PROVIDED RECORDS
= = =

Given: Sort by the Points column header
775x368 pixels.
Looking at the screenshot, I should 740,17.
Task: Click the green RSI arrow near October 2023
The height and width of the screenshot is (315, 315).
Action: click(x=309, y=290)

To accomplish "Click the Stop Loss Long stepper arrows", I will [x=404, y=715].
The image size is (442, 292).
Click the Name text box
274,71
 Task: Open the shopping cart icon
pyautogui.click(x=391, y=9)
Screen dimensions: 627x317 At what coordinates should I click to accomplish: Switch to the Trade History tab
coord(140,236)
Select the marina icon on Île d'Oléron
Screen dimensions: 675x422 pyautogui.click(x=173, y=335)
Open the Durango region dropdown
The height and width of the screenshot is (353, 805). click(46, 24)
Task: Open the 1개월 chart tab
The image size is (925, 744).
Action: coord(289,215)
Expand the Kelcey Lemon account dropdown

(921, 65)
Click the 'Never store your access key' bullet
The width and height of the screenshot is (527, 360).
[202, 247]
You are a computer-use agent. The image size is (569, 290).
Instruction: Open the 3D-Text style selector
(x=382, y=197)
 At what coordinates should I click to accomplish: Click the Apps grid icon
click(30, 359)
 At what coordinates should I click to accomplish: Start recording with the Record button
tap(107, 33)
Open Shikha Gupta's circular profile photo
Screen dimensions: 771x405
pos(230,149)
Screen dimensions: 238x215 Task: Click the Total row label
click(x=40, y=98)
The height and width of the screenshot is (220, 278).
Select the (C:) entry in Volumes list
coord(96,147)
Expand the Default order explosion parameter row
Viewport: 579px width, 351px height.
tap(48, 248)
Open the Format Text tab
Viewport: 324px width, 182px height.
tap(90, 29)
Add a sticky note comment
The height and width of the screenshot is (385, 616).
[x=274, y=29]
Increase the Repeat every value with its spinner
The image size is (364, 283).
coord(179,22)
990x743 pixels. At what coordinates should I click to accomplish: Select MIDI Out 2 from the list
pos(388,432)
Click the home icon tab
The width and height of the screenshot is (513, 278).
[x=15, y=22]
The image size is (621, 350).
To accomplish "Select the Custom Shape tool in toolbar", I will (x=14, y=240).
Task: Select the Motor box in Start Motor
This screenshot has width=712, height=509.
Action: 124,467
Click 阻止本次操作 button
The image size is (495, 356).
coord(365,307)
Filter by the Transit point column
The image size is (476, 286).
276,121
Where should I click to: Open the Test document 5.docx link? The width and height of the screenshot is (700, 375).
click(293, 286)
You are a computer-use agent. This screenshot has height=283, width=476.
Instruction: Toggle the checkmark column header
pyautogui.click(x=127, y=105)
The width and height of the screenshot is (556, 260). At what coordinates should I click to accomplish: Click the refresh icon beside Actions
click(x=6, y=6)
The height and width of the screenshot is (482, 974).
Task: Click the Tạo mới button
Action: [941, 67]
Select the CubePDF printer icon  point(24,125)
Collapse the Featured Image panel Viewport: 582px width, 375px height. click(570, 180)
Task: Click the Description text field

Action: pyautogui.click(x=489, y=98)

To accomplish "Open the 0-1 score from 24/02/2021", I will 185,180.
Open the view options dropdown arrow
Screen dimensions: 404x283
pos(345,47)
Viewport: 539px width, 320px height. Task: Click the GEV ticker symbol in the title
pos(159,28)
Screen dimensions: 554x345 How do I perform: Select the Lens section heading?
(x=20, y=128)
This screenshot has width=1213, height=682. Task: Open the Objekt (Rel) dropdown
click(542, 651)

= = =

EXERCISE DESCRIPTION
Set down each line exactly as it appears in the data.

RESPONSE AREA
Given: Sort by the Points column header
775x368 pixels.
Looking at the screenshot, I should 740,17.
Task: Click the green RSI arrow near October 2023
The height and width of the screenshot is (315, 315).
Action: click(x=309, y=290)

To accomplish "Click the Stop Loss Long stepper arrows", I will [x=404, y=715].
The image size is (442, 292).
Click the Name text box
274,71
 Task: Open the shopping cart icon
pyautogui.click(x=391, y=9)
Screen dimensions: 627x317 At what coordinates should I click to accomplish: Switch to the Trade History tab
coord(140,236)
Select the marina icon on Île d'Oléron
Screen dimensions: 675x422 pyautogui.click(x=173, y=335)
Open the Durango region dropdown
The height and width of the screenshot is (353, 805). click(46, 24)
Task: Open the 1개월 chart tab
The image size is (925, 744).
Action: coord(289,215)
Expand the Kelcey Lemon account dropdown

(921, 65)
Click the 'Never store your access key' bullet
The width and height of the screenshot is (527, 360).
[202, 247]
You are a computer-use agent. The image size is (569, 290).
Instruction: Open the 3D-Text style selector
(x=382, y=197)
 At what coordinates should I click to accomplish: Click the Apps grid icon
click(30, 359)
 At what coordinates should I click to accomplish: Start recording with the Record button
tap(107, 33)
Open Shikha Gupta's circular profile photo
Screen dimensions: 771x405
pos(230,149)
Screen dimensions: 238x215 Task: Click the Total row label
click(x=40, y=98)
The height and width of the screenshot is (220, 278).
Select the (C:) entry in Volumes list
coord(96,147)
Expand the Default order explosion parameter row
Viewport: 579px width, 351px height.
tap(48, 248)
Open the Format Text tab
Viewport: 324px width, 182px height.
tap(90, 29)
Add a sticky note comment
The height and width of the screenshot is (385, 616).
[x=274, y=29]
Increase the Repeat every value with its spinner
The image size is (364, 283).
coord(179,22)
990x743 pixels. At what coordinates should I click to accomplish: Select MIDI Out 2 from the list
pos(388,432)
Click the home icon tab
The width and height of the screenshot is (513, 278).
[x=15, y=22]
The image size is (621, 350).
To accomplish "Select the Custom Shape tool in toolbar", I will (x=14, y=240).
Task: Select the Motor box in Start Motor
This screenshot has width=712, height=509.
Action: 124,467
Click 阻止本次操作 button
The image size is (495, 356).
coord(365,307)
Filter by the Transit point column
The image size is (476, 286).
276,121
Where should I click to: Open the Test document 5.docx link? The width and height of the screenshot is (700, 375).
click(293, 286)
You are a computer-use agent. This screenshot has height=283, width=476.
Instruction: Toggle the checkmark column header
pyautogui.click(x=127, y=105)
The width and height of the screenshot is (556, 260). At what coordinates should I click to accomplish: Click the refresh icon beside Actions
click(x=6, y=6)
The height and width of the screenshot is (482, 974).
Task: Click the Tạo mới button
Action: [941, 67]
Select the CubePDF printer icon  point(24,125)
Collapse the Featured Image panel Viewport: 582px width, 375px height. click(570, 180)
Task: Click the Description text field

Action: pyautogui.click(x=489, y=98)

To accomplish "Open the 0-1 score from 24/02/2021", I will 185,180.
Open the view options dropdown arrow
Screen dimensions: 404x283
pos(345,47)
Viewport: 539px width, 320px height. Task: Click the GEV ticker symbol in the title
pos(159,28)
Screen dimensions: 554x345 How do I perform: Select the Lens section heading?
(x=20, y=128)
This screenshot has width=1213, height=682. Task: Open the Objekt (Rel) dropdown
click(542, 651)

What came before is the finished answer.